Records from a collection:
--- start ---

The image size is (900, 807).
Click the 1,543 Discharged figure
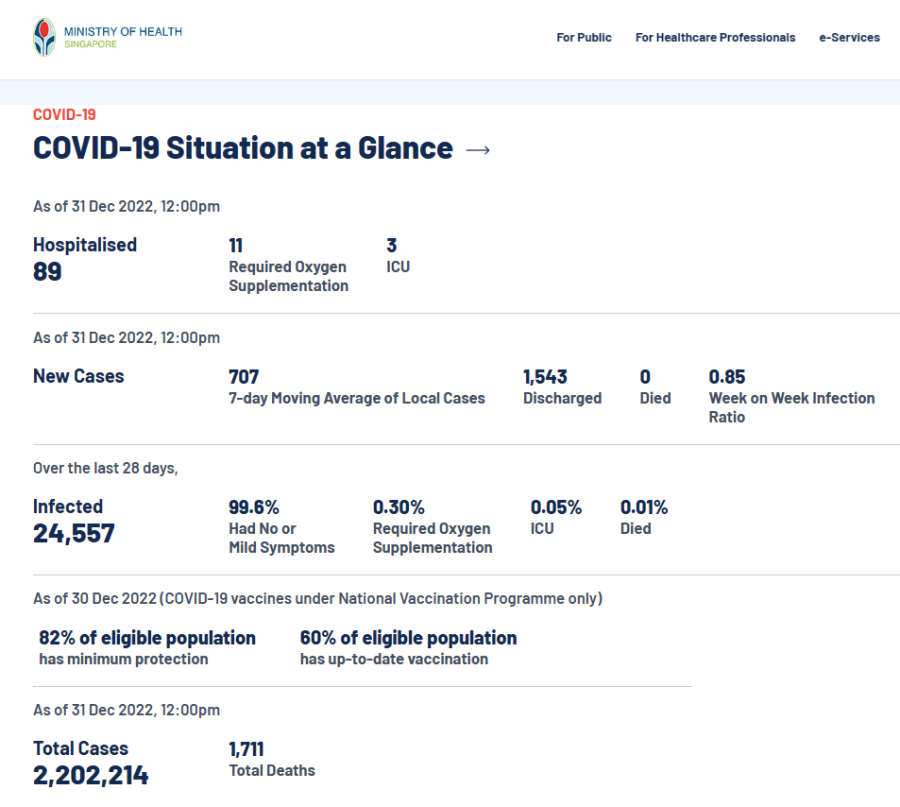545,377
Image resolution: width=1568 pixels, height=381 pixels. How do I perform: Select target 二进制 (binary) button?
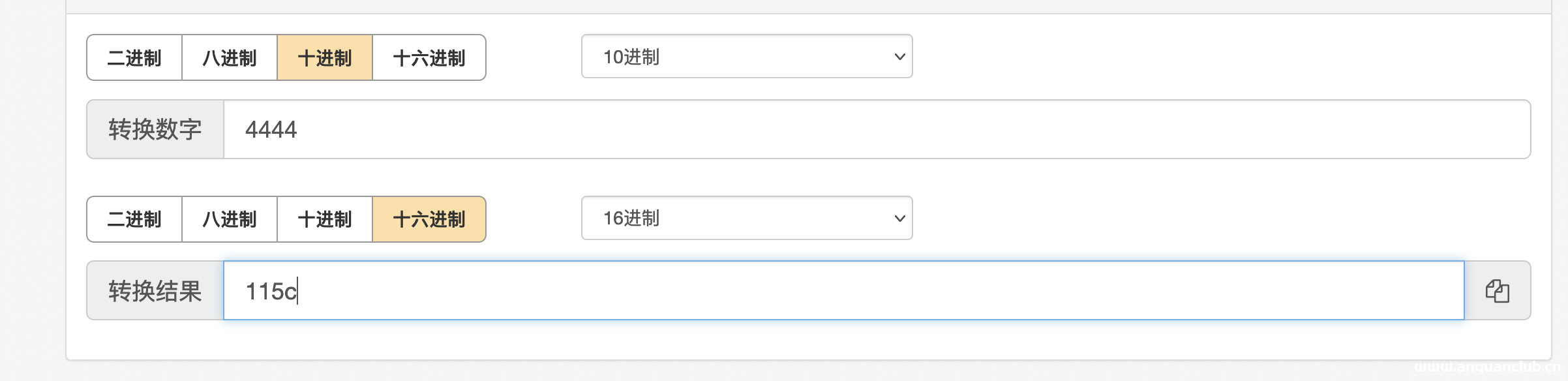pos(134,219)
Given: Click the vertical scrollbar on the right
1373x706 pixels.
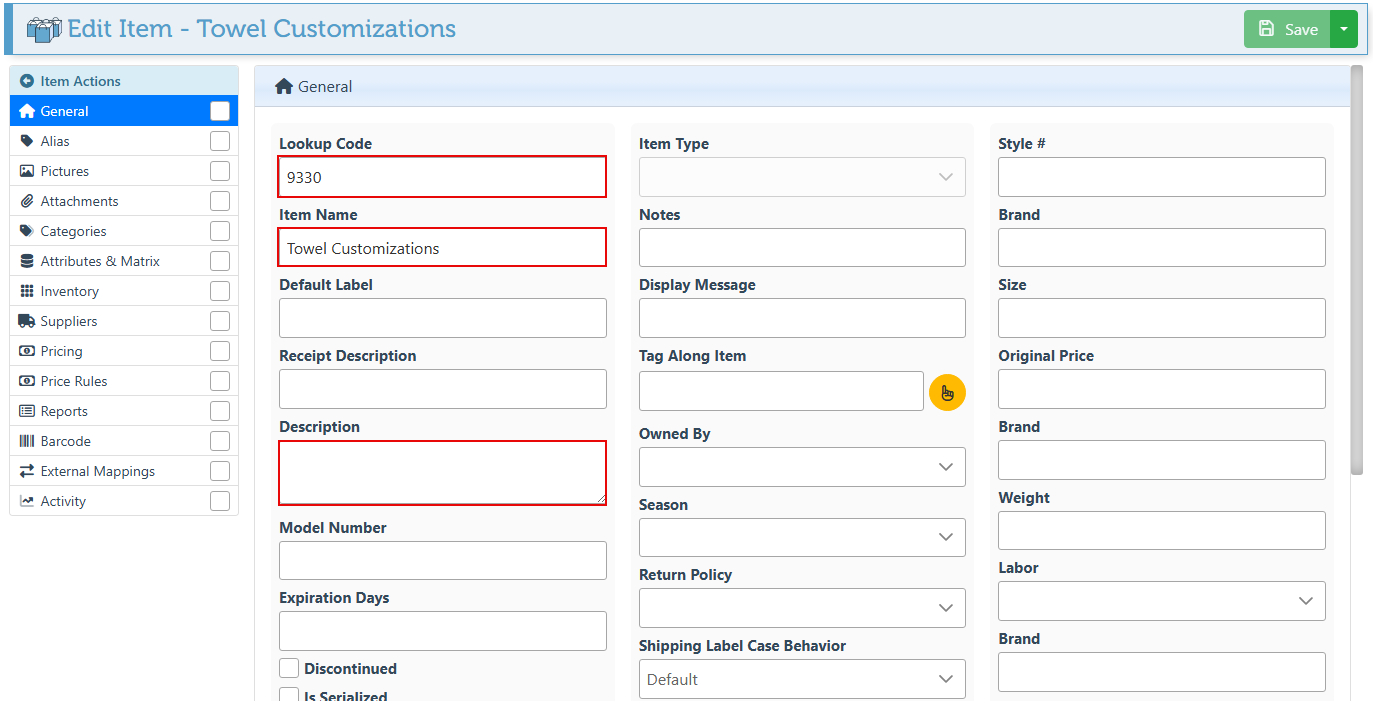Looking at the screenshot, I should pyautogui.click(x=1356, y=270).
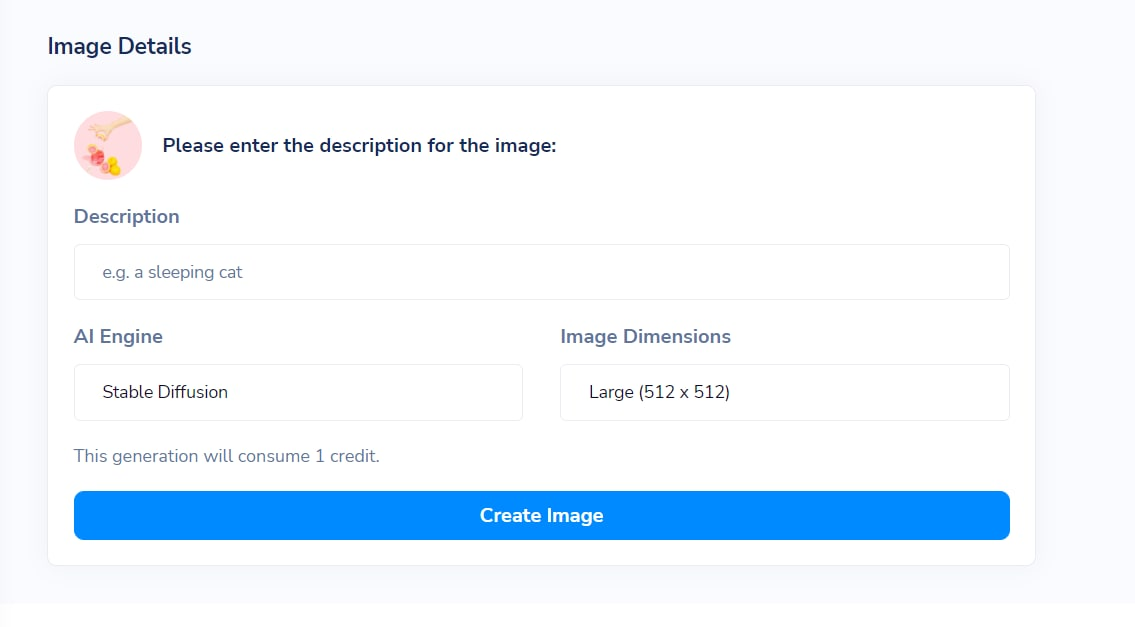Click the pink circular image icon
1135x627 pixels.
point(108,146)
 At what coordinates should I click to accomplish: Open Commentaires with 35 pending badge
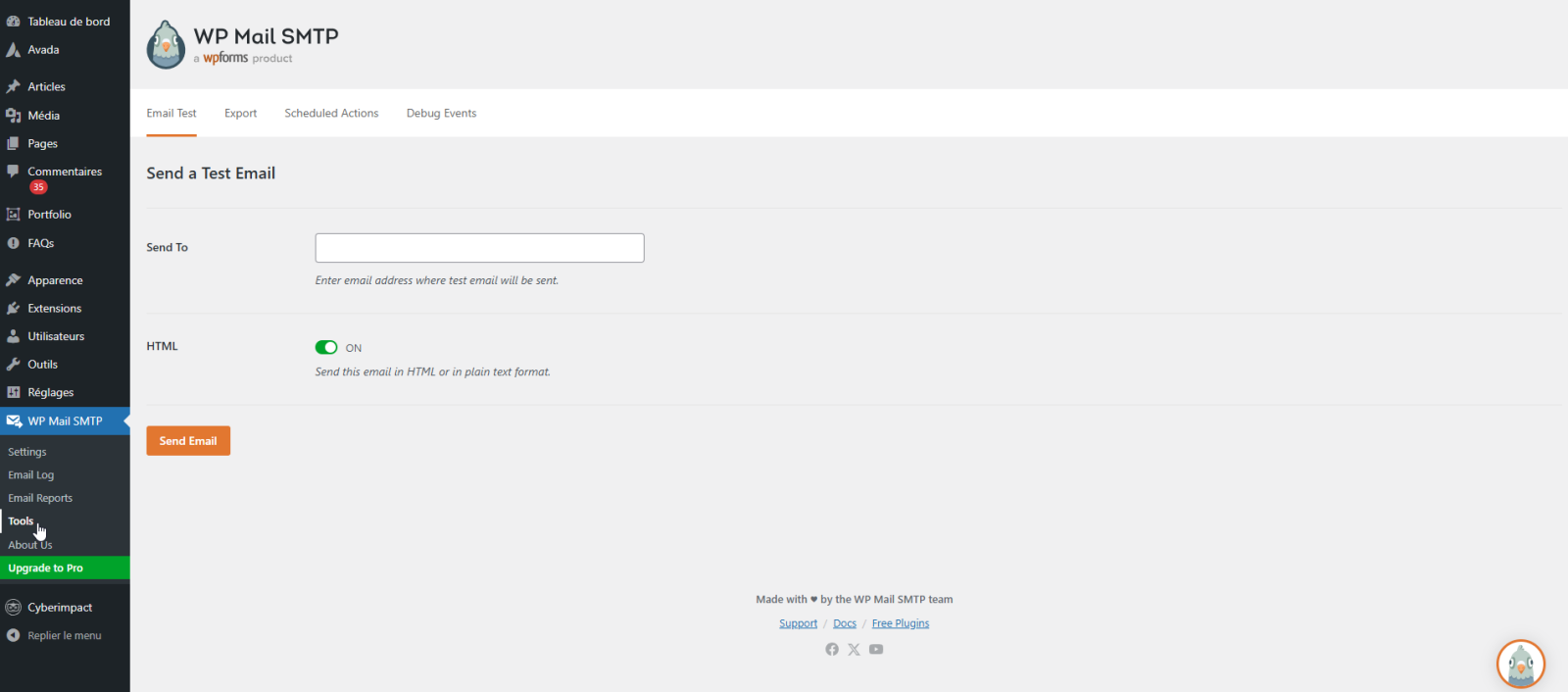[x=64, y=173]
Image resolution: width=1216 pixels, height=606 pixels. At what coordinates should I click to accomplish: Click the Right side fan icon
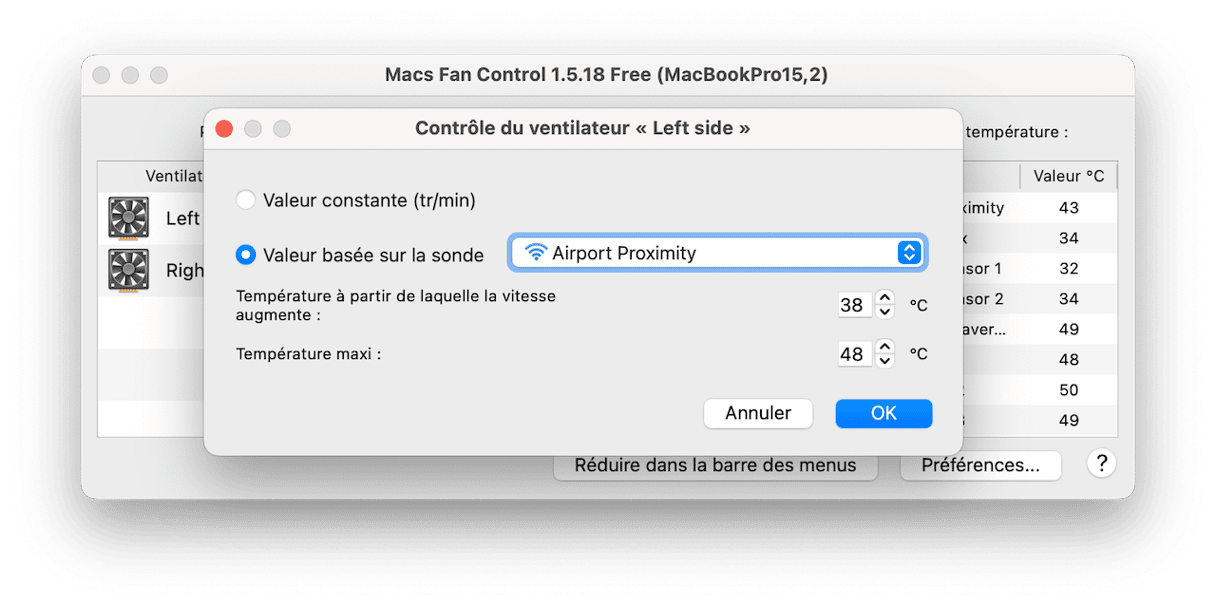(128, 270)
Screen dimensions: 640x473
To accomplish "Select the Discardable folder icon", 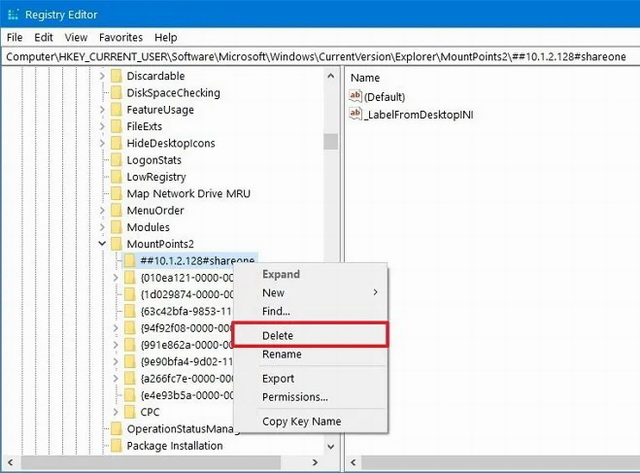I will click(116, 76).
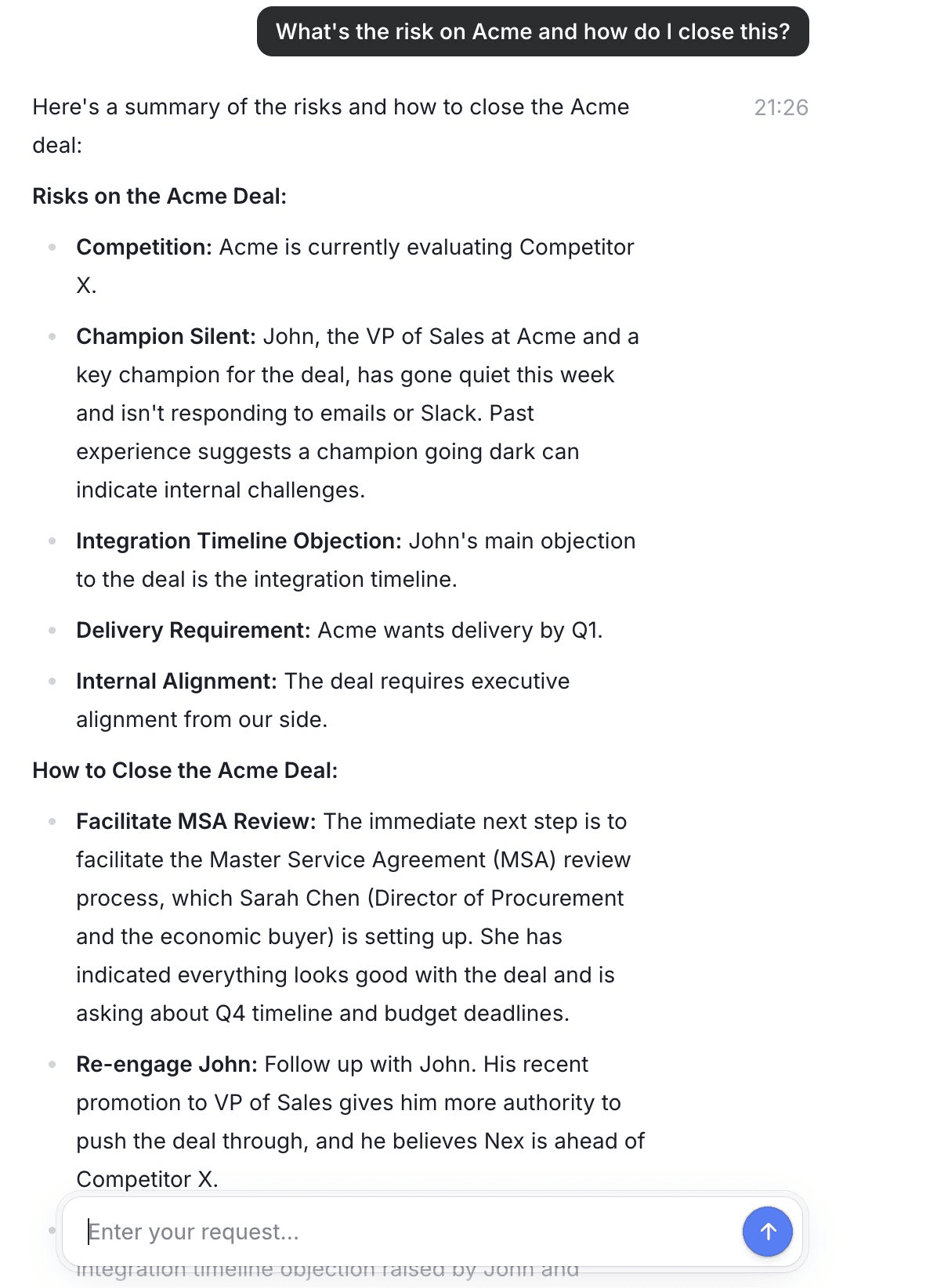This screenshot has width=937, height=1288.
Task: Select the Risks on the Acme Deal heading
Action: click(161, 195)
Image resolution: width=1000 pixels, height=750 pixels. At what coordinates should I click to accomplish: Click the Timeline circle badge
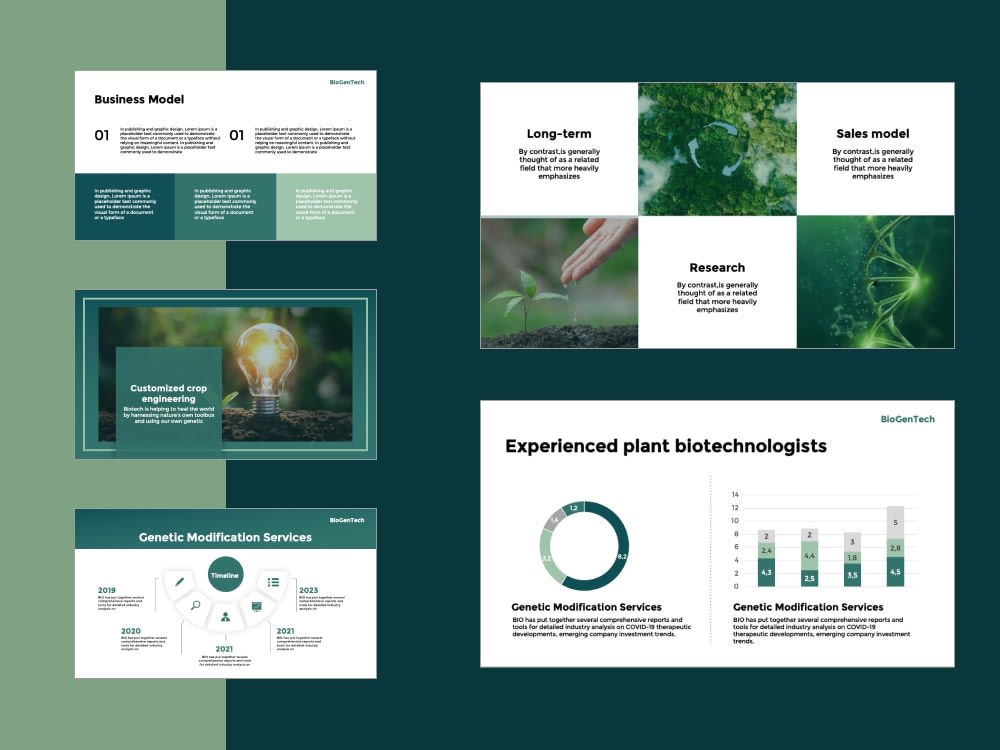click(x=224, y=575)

--- end ---

:: Request ::
Reproduce the material from its beginning through the line containing "point(108,146)", swapping "scrollbar" for "scroll bar" and changing nothing else. Leave the pictures out of the answer.

:: Task solution ::
The image size is (900, 807).
Click the 1,543 Discharged figure
545,377
Image resolution: width=1568 pixels, height=381 pixels. How do I perform: Select target 二进制 (binary) button?
pos(134,219)
Given: Click the vertical scroll bar on the right
1373x706 pixels.
Looking at the screenshot, I should pyautogui.click(x=1356, y=270).
Click the pink circular image icon
1135x627 pixels.
point(108,146)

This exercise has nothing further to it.